John Mueller Discusses Website Downtime And Its Impact On Rankings
Online businesses and site owners should always conduct an in-depth SEO audit online to determine their website’s overall status and see the areas that need improvements. An SEO audit can also prepare webmasters in case their site experiences downtime. Recently, Google’s John Mueller explained how website downtime affects one’s rankings.
A person began the discussion by posting on a Reddit thread, asking if it’s still possible to recover lost Google rankings after downtime of almost five days.
The site owner shared that there was a steady increase in their organic search traffic. However, an unexpected technical issue took their site offline. They worked on it, and after getting it back up and running, they found out they have lost 10,000 organic visits per day. The SEO said they had resubmitted their sitemap to ping Google to crawl their web pages again. But they are lost on what to do afterwards.
Google’s John Mueller On Recovering Rankings After Downtime
Mueller answered that a website could recover its rankings after downtime, but it would take one or two weeks for a complete recovery. But he added that if the site fails to recover its rankings within the said timeframe, the downtime is not the cause of the drop. Mueller then wrote a lengthy follow-up comment to elaborate on his answer.
According to Mueller, Google does not perceive website downtime as a quality issue. Instead, it is seen as a technical problem. Temporary downtime is not necessarily seen as a bad thing by the search engine.
A website will not suffer from a drop in its rankings unless it has been down for a few days. If the website is unreachable and its URLs returns HTTP 5xx, Google will retry over the next few days. During this time, nothing negative will happen to the site ranking or indexing.
On the other hand, if the site returns HTTP 4xx – for instance, 410, 404, and so on – Google would start deindexing its web pages. Although it is not a ranking drop technically, a deindexed page will not receive any search traffic, and the total traffic will soon drop.
Mueller estimates that it will take a week of downtime before the site owner notices a drop in their indexed pages. By this time, Google will start dropping URLs since they do the process on a per-URL basis and only recrawl significant URLs.

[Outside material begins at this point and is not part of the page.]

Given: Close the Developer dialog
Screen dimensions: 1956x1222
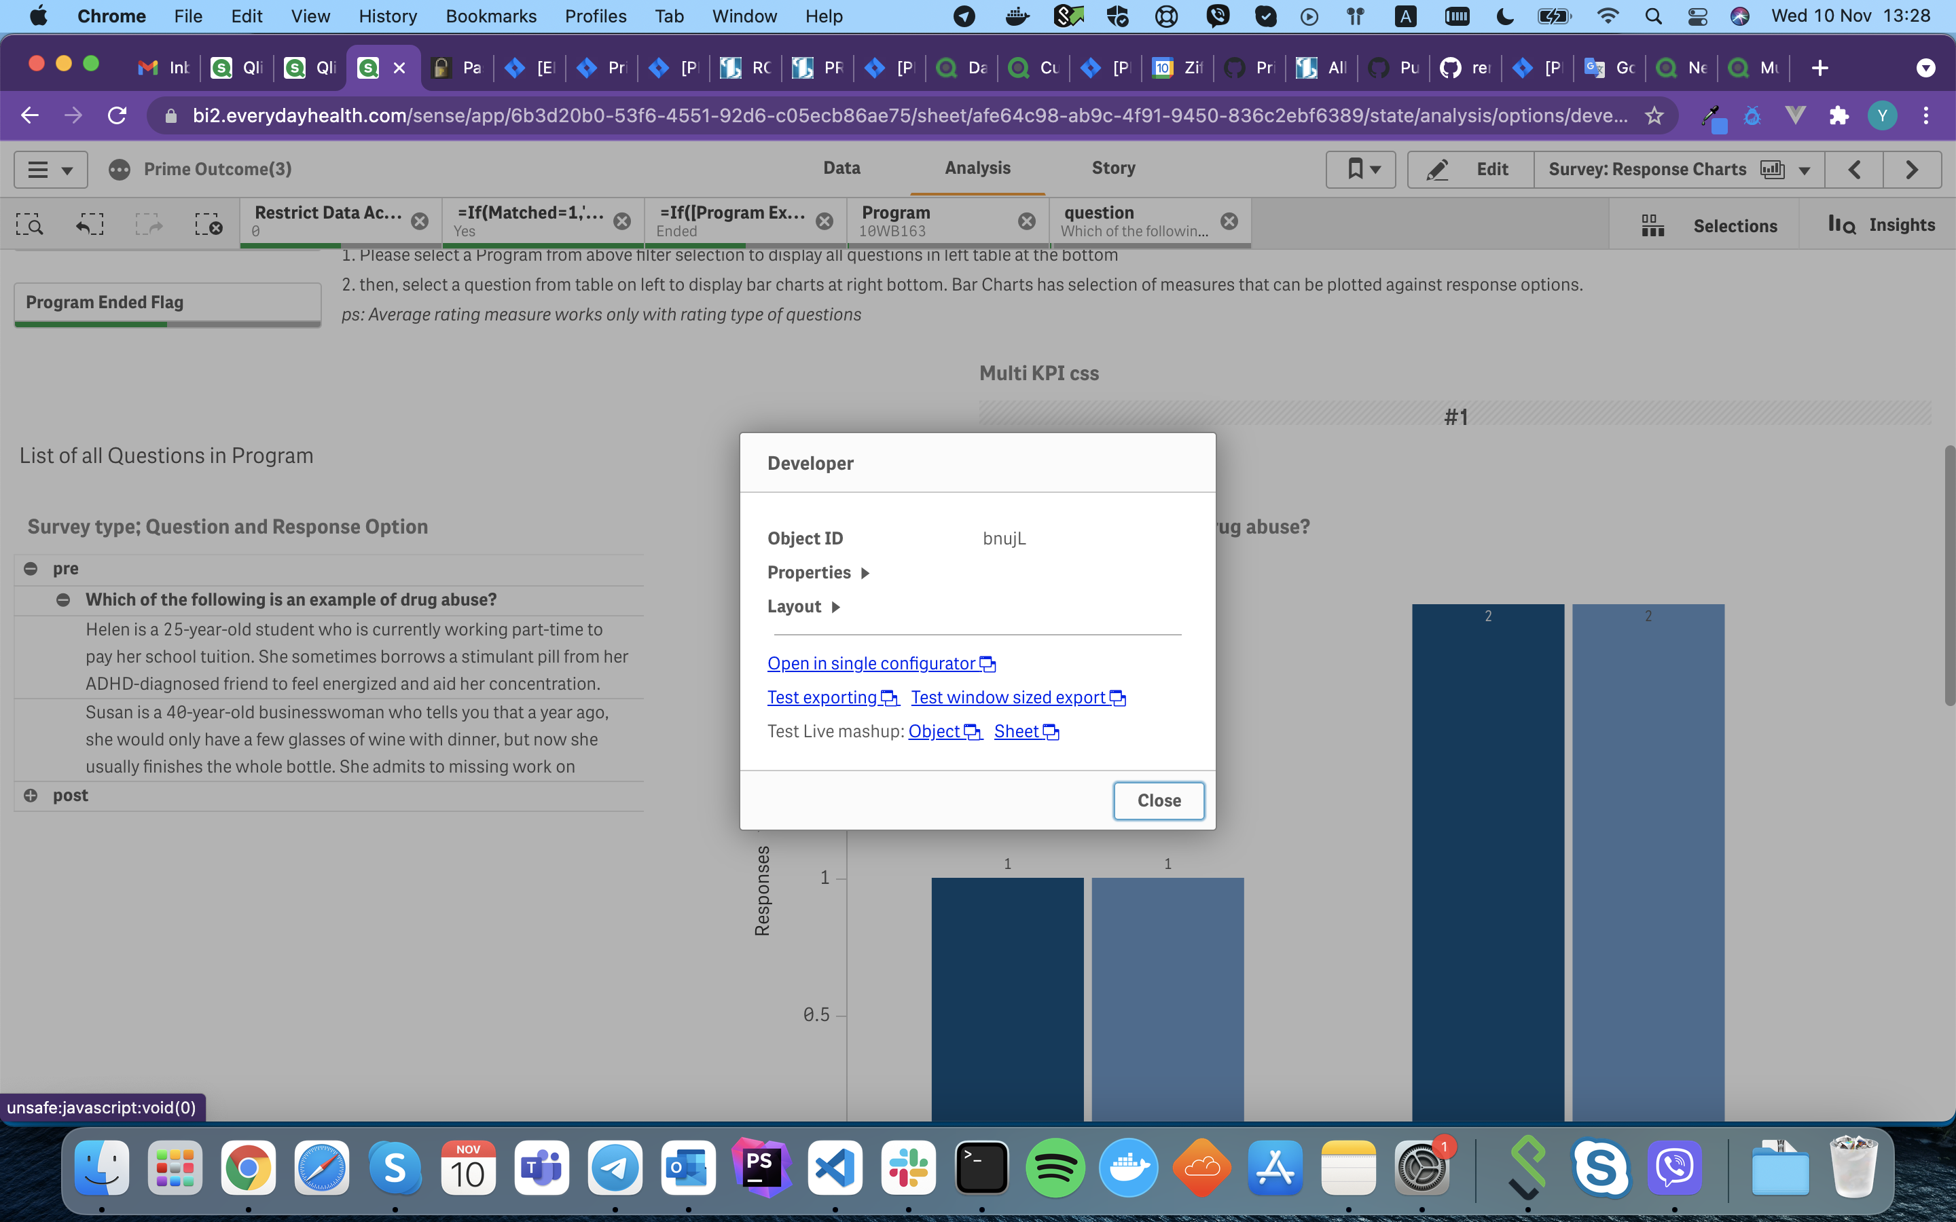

He also shared that Google recrawls most URLs in the range of hours to months, so in many cases, people would see a drop in their indexing within the first week. In the person’s situation, they noticed it after five days. And as Google recrawls and drops the remaining pages, it will continue to taper off for the next few months.
But if the website owner found a way to fix the technical issue and have their site up and running again, Google will reindex the site’s pages with the same rankings they had before. This solution will work as long as they address the problem within a few days after the downtime. Therefore, the faster a site owner fixes their website, the faster the site recovers.
Websites usually contain many pages, so Google will prioritise the important ones, which will recover faster than the others. And although the pages’ rankings will eventually be restored to normal, Mueller admitted that it could take more time for all the signals to get reassociated. The speed of recovery depends on how much a website’s rankings have dropped, as well as the state of its indexing and internal linking.
Google May Protect Websites Experiencing Downtime
Based on Mueller’s observation, he believes that Google protects websites from any adverse effects caused by downtime. He shared that he has seen many sites come back quickly after downtime, and their rankings recover faster than they dropped.
He also believes that Google has protections against dropping out of the index; for instance, the search engine may slow down its crawl rate for the website. And when the site comes back, Google springs into action and does everything it can to get the rankings back as quickly as possible, usually by increasing the crawl rate.
What If Rankings Don’t Recover After Downtime?
Unfortunately, not every site owner experiences a speedy recovery for their indexing and rankings after downtime. Mueller said that if rankings do not recover even after the site owner fixed their website, one must assume that the cause is not the downtime but another issue, like an algorithm update.
Sometimes, algorithm updates occur at times one would least expect, and when this happens, the search engine systems can recognise this awkward timing of quality changes. Google regularly makes algorithm updates and revaluates its systems over time. Even though a site downtime does not trigger a re-evaluation, it can happen simultaneously.
Lastly, Mueller advises everyone not to assume that search rankings will automatically go back to normal after a temporary drop in indexing. One should still take the necessary actions to fix the issue because the problem will never resolve itself.
Three Reasons For Website Downtime
Site downtime could be caused by one of the following:
- Server-side issues – One should maintain or upgrade their servers to ensure that they can meet the site’s evolving needs. If the server crashes, the site will start dropping incoming traffic.
- Cyberattacks – Sometimes, cyberattacks can cause an overload in the server, which leads to site downtime. Therefore, it is crucial to strengthen a website’s cybersecurity.
- Software and hardware issues – Poorly-coded websites will always face latency issues. Some of the most common causes of site downtime are accidental file deletion and coding errors.
To prevent these, one should get an SEO audit done to identify as many site issues as possible. Doing so can prevent many problems that could harm a website’s organic performance in the search engine results.